If Jacinto Barallobre replies to me with the same words Cain used, that means he did the same,

from which arises your second question. Well now: if Cain hadn’t interpreted with rectitude the reach of the Lord’s question, that is, if it were hypothetically possible for the Lord to ignore the murder, doesn’t it seem more logical to have answered: ‘What do I know? He’s around. I haven’t seen him for two or three days.” Or shrug his shoulders. Since I didn’t kill my sister I can use with complete innocence the same words Cain did, even without suspecting, of course, that you’d mix, as you did, the semantic and linguistic levels, which one must never do, under the risk of mixing things up and incurring in the pathetic confusion you’ve incurred in.”

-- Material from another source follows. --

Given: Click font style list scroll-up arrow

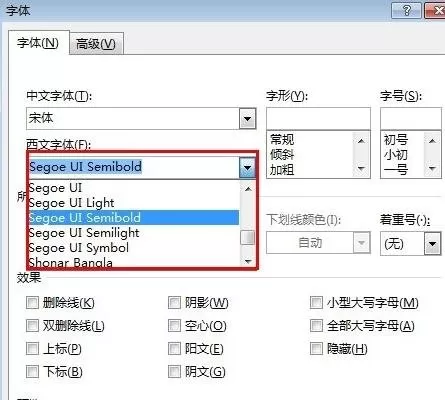Looking at the screenshot, I should (361, 141).
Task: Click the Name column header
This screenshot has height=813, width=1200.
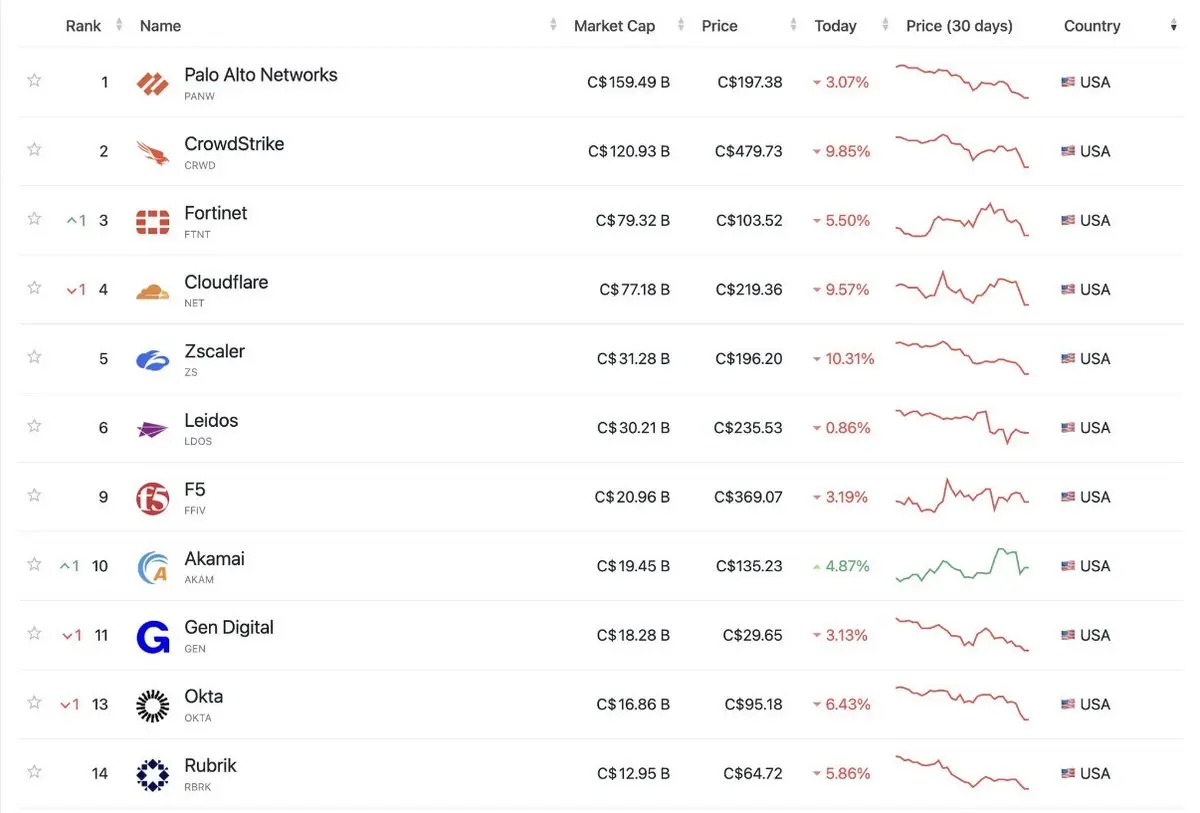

In its rhythm of impasse it reminds one of Franz Kafka’s The Castle. There are revelations and counter-revelations, and counter-counter-revelations. This sense of impasse is intensified by a disorderly chronology, by incidents in the present being left in suspension while something in the past is better explain or reexplained, and then jumping forward in time. Frustration is weaved into the novel’s fabric. So besides a metaphor for reading it also looks like a metaphor for make-believe: GTB invents a village in painstaking detail, a thoroughly-realized fictional place with its own history, geography, customs; and then the demiurge unravels his creation.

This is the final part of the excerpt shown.